##### Excerpt to read

5. Clearly define your plan's omissions.
A marketing plan explains what the marketing team is going to focus on. However, it also explains what the marketing team is not going to focus on.
If there are other aspects of your business that you aren't serving in this particular plan, include them in this section. These omissions help to justify your mission, buyer personas, KPIs, and content. You can't please everyone in a single marketing campaign, and if your team isn't on the hook for something, you need to make it known.
6. Define your marketing budget.
Your content strategy might leverage many free channels and platforms, but there are a number of hidden expenses to a marketing team that need to be accounted for.
Whether it's freelance fees, sponsorships, or a new full-time marketing hire, use these costs to develop a marketing budget and outline each expense in this section of your marketing plan.
7. Identify your competition.
Part of marketing is knowing whom you're marketing against. Research the key players in your industry and consider profiling each one in this section.
Keep in mind not every competitor will pose the same challenges to your business. For example, while one competitor might be ranking highly on search engines for keywords you want your website to rank for, another competitor might have a heavy footprint on a social network where you plan to launch an account.
8. Outline your plan's contributors and their responsibilities.
With your marketing plan fully fleshed out, it's time to explain who's doing what. You don't have to delve too deeply into your employees' day-to-day projects, but it should be known which teams and team leaders are in charge of specific content types, channels, KPIs, and more.
Ready to make your own marketing plan? Get started using this free template and take some inspiration from the real examples below.
5 Marketing Plan Examples to Help You Write Your Own
1. Shane Snow's Marketing Plan for His Book Dream Team
A successful book launch is a prime example of data-driven content marketing. Using data to optimize your content strategy spreads more awareness for your book, gets more people to subscribe to your content, converts more subscribers into buyers, and encourages more buyers to recommend your book to their friends.
When Shane Snow started promoting his new book Dream Team, he knew he had to leverage a data-driven content strategy framework. So he chose his favorite one: the content strategy waterfall, which is defined by Economic Times as a model used to create a system with a linear and sequential approach. To get a better idea of what this means, take a look at the diagram below:
Snow wrote a blog post about how the content strategy waterfall helped him successfully launch his new book. After reading it, you can use his tactics to inform your own marketing plan. More specifically, you'll learn how he:
- Applied his business objectives to decide which marketing metrics to track.
- Used his ultimate business goal of earning $200,000 of sales or 10,000 purchases to estimate the conversion rate of each stage of his funnel.
- Created buyer personas to determine which channels his audience would prefer to consume his content on.
- Used his average post view on each of his marketing channels to estimate how much content he had to create and how often he had to post on social media.
- Calculated how much earned and paid media could cut down the amount of content he had to create and post.
- Designed his process and workflow, built his team, and assigned members to tasks.

##########
##### Dataset

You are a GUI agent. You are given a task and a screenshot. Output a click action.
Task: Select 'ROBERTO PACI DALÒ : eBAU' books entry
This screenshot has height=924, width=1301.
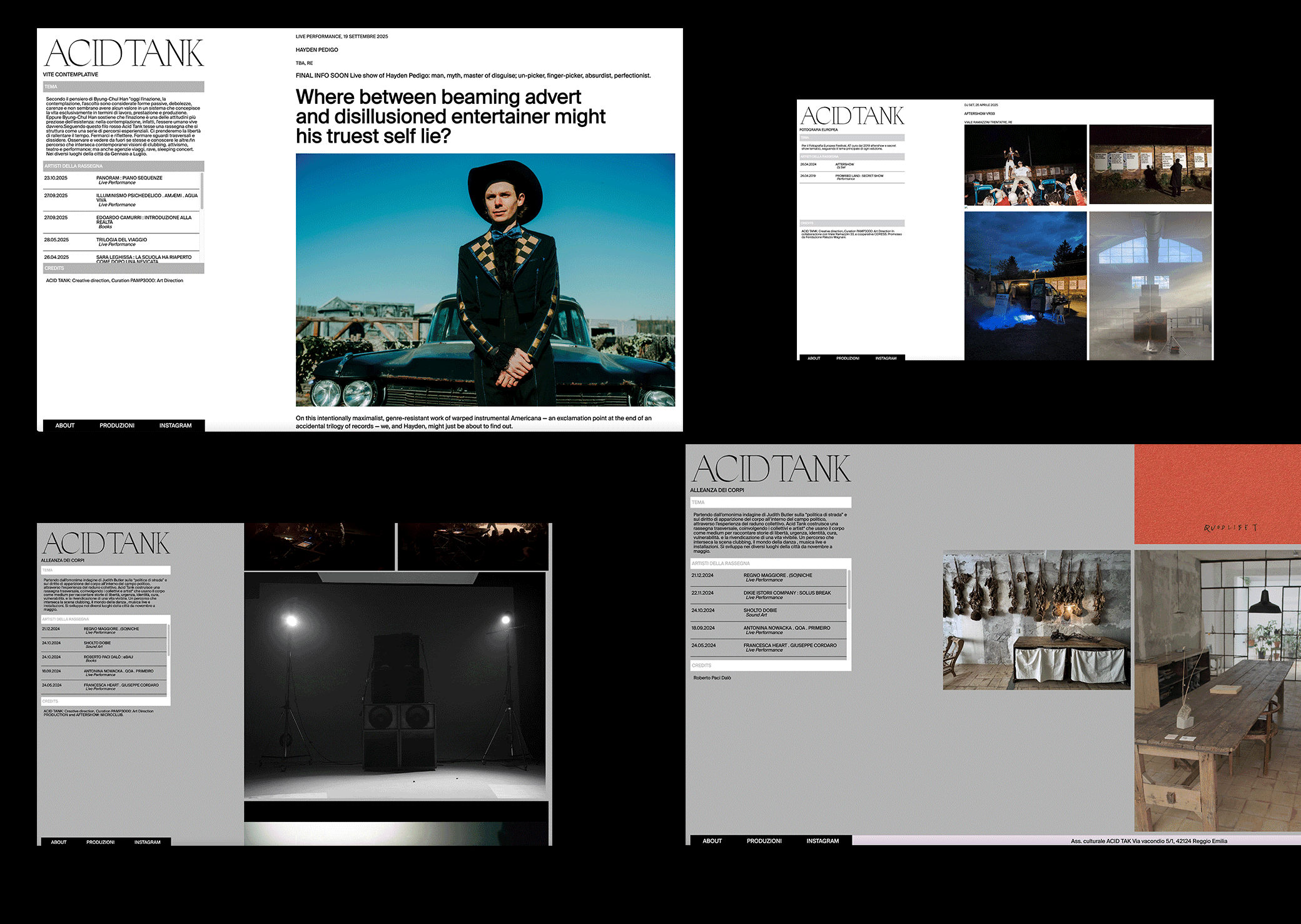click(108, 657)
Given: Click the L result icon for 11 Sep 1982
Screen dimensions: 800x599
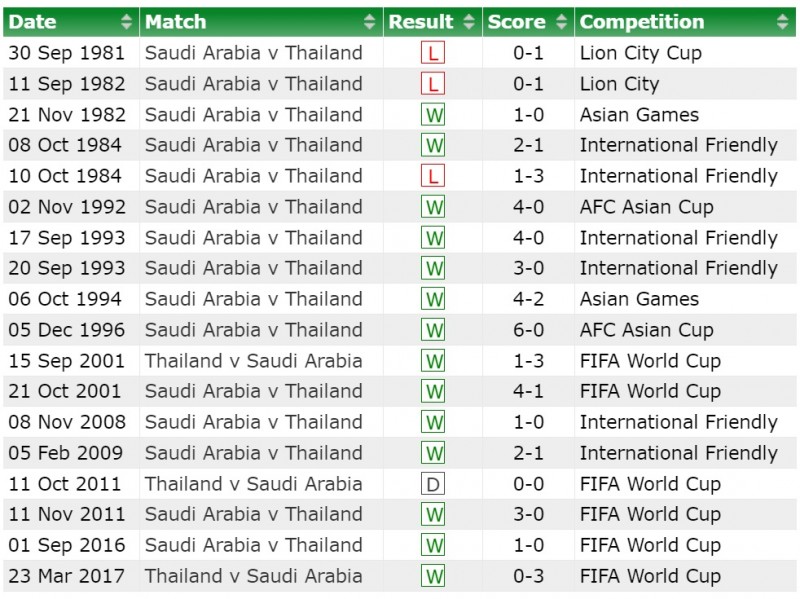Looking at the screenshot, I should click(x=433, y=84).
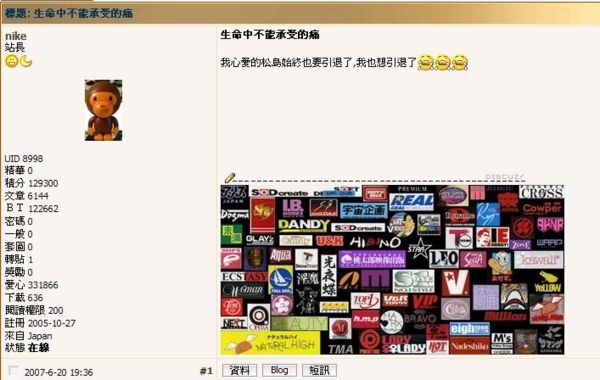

##########

- Prompt:
Copy word for word the stretch of the marketing plan text from "- Used his average" through "on social media.".

- Exercise solution:
- Used his average post view on each of his marketing channels to estimate how much content he had to create and how often he had to post on social media.